Album Review by Andrew Gordon | 10 Jun 2016
Album title: Light Upon The Lake
Artist: Whitney
Label: Secretly Canadian
Release date: 3 June

Retrophobiacs look away now: Max Kakacek and Julian Ehrlich of the glam-rock cribbing Smith Westerns have returned, except this time they’ve dialed the clock back even further to the late sixties and the bucolic sounds of North American folk-rock.

The pair wrote this new material in a cabin in Wisconsin but they could just as well have been holed up at the Big Pink, such is the homage paid to The Band on instantly hummable single Golden Days. The same goes for the majestic horn arrangements that dazzle throughout, sounding as though they're straight off The Last Waltz.
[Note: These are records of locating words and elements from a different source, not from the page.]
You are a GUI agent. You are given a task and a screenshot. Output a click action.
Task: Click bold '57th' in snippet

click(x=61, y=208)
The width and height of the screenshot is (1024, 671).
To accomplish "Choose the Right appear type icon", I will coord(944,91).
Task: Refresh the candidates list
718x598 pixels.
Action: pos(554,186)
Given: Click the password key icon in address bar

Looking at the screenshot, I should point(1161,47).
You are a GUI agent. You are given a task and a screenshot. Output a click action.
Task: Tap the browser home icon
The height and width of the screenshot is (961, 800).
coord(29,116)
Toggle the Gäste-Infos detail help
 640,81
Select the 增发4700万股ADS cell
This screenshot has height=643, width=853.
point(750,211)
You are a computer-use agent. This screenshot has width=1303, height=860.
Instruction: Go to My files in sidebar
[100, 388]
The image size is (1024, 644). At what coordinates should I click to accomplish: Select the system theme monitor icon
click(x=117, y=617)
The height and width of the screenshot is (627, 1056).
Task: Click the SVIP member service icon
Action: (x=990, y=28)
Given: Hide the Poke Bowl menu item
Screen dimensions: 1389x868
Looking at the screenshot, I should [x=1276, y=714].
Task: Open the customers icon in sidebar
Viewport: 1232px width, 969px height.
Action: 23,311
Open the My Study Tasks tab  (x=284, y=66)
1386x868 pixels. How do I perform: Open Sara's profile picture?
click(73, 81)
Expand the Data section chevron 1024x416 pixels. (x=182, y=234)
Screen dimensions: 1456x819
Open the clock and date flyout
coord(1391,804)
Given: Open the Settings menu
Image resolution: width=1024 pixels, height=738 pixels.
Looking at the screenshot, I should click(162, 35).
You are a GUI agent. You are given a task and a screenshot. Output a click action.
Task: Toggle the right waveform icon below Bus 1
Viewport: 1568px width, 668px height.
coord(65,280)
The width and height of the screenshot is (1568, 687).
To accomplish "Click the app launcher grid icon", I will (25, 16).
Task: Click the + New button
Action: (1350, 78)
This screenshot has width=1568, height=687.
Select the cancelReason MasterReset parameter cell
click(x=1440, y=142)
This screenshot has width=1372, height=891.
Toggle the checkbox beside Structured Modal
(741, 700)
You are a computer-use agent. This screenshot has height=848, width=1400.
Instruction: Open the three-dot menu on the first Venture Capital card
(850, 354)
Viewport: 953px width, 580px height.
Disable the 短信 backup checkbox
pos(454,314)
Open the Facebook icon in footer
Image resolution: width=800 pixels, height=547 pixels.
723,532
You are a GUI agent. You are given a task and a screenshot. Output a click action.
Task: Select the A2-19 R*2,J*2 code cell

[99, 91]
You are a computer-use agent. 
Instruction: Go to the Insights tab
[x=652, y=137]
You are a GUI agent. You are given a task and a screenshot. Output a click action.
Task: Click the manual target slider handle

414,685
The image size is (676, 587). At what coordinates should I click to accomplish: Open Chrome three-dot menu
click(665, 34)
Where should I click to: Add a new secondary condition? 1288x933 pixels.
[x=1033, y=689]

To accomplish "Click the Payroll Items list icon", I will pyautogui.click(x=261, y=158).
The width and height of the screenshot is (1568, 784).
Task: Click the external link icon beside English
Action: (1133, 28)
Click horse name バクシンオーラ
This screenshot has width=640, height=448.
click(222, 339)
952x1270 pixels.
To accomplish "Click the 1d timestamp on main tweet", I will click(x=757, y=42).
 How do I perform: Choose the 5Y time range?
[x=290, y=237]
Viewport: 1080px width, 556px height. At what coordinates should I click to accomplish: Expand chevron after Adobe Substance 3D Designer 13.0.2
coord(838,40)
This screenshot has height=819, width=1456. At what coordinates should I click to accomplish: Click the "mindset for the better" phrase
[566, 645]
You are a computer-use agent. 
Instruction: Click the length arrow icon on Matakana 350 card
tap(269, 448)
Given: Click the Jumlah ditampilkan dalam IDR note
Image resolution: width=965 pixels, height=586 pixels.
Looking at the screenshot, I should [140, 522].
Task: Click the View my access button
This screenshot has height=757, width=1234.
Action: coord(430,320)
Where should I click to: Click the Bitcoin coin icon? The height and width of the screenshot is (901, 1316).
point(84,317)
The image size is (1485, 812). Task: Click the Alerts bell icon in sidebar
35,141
But to appraise this record solely on how vintage it sounds (short answer: uncannily) would be to do it a major disservice. Great musicianship and exquisite songwriting never go out of style and Whitney's debut has both, from the shimmering acoustic guitar duet on the title track to Follow’s joyous singalong outro. No Woman conjures a dreamy golden hour melancholy no matter the weather outside and Polly’s dramatic pauses are the kind that induce goosebumps.

While never less than serviceable, the lyrics underwhelm by comparison, their odes to feeling “hung up” or driving around likely a little too familiar to grant this record the endurance of its forebears. Like the image its title evokes then, Light Upon The Lake is a transient pleasure – but a vivid one while it lasts.